Stateless reactive ForEach?

Hey all,

I was assuming that Select [Reactive.Observable] was ForEach [Reactive]'s stateless twin. Am I wrong?

I’m attempting to refactor the Updates part of GammaLauncher, which is a massive chain of reactive ForEach. Because they’re stateful, I cannot wrap them in static operations, so I started replacing those ForEach with Select [Reactive.Observable], but it looks like the events don’t flow through the pipe anymore.

Re-replacing those with ForEach [Reactive] makes it work again, but that’s not really viable for me since I’m attempting to modularize this whole thing. I also had vvvveird experiences in the past using stateful nodes in reactive pipelines, which is why I don’t want to wrap those in Process nodes.

You can check the current state of thing in the repository at this commit.

Repro steps:

  • Open GammaLauncher
  • Press F9 to ignore the Returned interface System.__ComObject does not implement IDWriteFactory exception (bug report incoming) (you’ll get a ghost window)
  • Navigate to the UpdatesTabRuntime patch
  • There’s a Select right after the ToBackground node.
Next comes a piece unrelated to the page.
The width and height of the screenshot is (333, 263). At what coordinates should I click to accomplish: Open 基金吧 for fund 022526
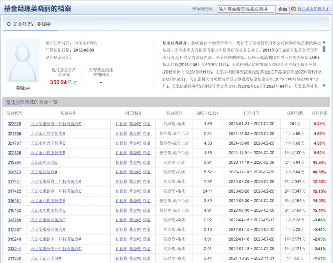click(135, 153)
When starting the launcher or when clicking the Check For Updates button in the UI, you should see Checking for remote builds… logged in the console: this does not happen.
  • Replace that Select node with a reactive ForEach, press F9 : you should now see this message in the Console.
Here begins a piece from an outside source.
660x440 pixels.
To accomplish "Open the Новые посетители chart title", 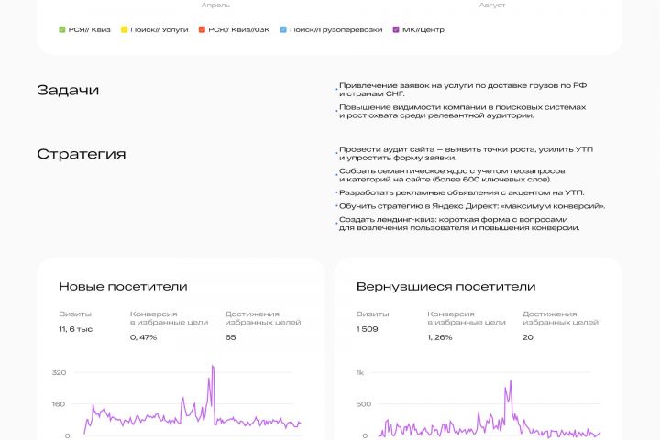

Can anyone help? Am I using the Select node wrong? And how could I properly modularize this whole thing? :-)

Thanks!

I think you need to add Subscribe after where, the reactive for each has it internally, and that the place it actually triggers the subscription (e.g. keeping it in state)

1 Like

Also, you shouldn’t place the stateless observable nodes on update, because they will create a new observable in every frame then.

If you use the stateless ones, they need to be in a cache region or on create…

And yes, they will only work if you have at least one subscriber somewhere. A node from the reactive category or HoldLatest etc.

1 Like

Thanks for the suggestions guys!

Stuff is indeed on Create, and adding a HoldLatest at the very end of the chain works, yeepee!